(Data records)
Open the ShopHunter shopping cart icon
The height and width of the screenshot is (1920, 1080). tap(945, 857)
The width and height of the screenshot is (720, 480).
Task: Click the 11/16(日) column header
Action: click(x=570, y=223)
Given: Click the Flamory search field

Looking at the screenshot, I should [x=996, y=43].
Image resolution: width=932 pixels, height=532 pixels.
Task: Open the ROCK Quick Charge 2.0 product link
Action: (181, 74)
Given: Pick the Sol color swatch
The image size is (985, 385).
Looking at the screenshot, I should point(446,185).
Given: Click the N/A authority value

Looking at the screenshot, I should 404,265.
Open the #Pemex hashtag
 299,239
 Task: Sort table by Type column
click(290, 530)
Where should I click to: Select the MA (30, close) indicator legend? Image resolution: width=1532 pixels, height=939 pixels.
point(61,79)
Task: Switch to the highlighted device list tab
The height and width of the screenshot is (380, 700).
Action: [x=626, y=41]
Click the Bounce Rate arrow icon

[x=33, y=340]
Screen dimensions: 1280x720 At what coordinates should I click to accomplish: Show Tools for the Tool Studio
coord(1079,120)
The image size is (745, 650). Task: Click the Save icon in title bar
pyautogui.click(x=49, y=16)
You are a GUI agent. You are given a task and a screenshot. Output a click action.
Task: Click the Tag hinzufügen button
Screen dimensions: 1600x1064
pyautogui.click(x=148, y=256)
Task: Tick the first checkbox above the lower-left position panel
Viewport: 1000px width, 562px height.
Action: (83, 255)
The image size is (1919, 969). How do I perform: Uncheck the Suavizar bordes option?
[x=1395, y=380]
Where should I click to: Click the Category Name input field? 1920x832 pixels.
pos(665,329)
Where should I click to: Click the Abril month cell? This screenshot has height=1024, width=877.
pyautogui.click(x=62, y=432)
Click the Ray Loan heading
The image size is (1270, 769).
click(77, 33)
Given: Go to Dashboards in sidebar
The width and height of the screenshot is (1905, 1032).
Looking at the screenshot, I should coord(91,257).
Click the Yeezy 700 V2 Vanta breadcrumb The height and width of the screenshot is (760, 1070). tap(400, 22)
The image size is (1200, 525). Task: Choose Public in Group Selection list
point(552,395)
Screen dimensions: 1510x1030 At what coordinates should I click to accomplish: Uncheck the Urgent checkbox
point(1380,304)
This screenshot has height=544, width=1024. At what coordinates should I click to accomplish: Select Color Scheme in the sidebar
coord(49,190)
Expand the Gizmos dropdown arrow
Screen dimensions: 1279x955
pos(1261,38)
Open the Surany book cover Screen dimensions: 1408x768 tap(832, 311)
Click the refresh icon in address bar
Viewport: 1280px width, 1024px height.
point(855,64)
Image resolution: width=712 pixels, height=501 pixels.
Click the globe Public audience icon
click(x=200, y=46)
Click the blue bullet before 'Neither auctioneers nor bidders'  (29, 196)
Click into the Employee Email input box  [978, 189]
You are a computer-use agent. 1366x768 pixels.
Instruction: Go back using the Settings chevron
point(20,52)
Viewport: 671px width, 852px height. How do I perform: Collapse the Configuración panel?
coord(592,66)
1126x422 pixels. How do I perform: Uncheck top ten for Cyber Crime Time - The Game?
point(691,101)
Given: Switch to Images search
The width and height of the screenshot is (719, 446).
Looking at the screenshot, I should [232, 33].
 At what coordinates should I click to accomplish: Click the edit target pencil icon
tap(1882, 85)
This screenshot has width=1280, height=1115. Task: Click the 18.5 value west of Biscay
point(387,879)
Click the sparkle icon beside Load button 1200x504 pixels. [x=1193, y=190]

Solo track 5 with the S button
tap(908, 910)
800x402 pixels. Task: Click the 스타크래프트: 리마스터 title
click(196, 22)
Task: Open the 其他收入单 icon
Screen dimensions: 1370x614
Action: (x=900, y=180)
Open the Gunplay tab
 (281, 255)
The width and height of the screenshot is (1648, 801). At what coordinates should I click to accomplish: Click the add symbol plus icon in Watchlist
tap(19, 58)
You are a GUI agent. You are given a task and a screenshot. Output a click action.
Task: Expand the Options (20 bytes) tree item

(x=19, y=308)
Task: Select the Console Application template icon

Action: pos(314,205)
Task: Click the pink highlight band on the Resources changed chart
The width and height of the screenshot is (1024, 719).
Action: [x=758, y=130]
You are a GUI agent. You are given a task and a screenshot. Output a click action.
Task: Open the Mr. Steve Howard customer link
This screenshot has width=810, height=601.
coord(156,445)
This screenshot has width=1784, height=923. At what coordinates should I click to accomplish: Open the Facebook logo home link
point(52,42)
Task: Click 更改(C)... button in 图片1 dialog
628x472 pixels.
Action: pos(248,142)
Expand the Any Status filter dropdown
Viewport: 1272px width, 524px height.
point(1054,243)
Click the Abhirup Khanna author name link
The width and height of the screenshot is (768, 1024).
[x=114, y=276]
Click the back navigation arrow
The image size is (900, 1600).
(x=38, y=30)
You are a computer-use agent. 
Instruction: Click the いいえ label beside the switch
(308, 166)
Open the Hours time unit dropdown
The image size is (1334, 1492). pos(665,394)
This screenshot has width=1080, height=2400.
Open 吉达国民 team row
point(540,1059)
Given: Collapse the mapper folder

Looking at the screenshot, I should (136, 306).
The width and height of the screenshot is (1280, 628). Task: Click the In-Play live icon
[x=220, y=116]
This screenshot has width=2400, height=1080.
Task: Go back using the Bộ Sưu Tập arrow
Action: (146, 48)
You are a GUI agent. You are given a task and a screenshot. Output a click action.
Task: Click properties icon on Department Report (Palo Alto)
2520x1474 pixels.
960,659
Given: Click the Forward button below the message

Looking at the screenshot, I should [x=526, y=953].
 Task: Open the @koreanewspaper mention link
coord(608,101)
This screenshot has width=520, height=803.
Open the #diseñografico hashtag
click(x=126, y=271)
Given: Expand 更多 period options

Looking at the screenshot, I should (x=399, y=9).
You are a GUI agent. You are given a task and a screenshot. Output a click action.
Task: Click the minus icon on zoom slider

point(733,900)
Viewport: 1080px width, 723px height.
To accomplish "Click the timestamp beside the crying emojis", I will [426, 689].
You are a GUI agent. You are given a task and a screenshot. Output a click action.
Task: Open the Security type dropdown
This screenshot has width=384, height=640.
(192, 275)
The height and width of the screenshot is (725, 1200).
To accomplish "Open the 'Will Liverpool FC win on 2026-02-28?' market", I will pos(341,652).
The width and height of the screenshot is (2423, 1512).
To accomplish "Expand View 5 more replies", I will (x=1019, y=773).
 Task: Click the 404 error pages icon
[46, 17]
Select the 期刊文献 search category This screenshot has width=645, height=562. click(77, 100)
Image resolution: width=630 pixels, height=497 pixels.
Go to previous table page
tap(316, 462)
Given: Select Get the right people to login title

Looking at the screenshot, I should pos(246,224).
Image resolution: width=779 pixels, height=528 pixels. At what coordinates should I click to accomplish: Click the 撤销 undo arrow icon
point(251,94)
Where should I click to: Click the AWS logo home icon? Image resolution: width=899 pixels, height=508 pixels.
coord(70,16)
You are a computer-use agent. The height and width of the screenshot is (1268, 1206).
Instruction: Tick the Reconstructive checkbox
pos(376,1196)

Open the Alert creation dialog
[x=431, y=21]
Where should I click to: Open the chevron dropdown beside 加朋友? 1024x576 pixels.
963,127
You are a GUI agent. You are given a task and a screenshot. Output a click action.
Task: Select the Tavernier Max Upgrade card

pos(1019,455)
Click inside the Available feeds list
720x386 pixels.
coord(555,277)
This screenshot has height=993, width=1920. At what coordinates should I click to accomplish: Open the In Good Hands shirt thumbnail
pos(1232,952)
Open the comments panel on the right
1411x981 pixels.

:: About this task ::
Copy out, exactly and alone, the lines of the entries above between the ones holding "2520x1474 pixels." and "Viewport: 1080px width, 723px height.", inclusive.

:: Reply ::
2520x1474 pixels.
960,659
Given: Click the Forward button below the message

Looking at the screenshot, I should [x=526, y=953].
 Task: Open the @koreanewspaper mention link
coord(608,101)
This screenshot has width=520, height=803.
Open the #diseñografico hashtag
click(x=126, y=271)
Given: Expand 更多 period options

Looking at the screenshot, I should (x=399, y=9).
You are a GUI agent. You are given a task and a screenshot. Output a click action.
Task: Click the minus icon on zoom slider

point(733,900)
Viewport: 1080px width, 723px height.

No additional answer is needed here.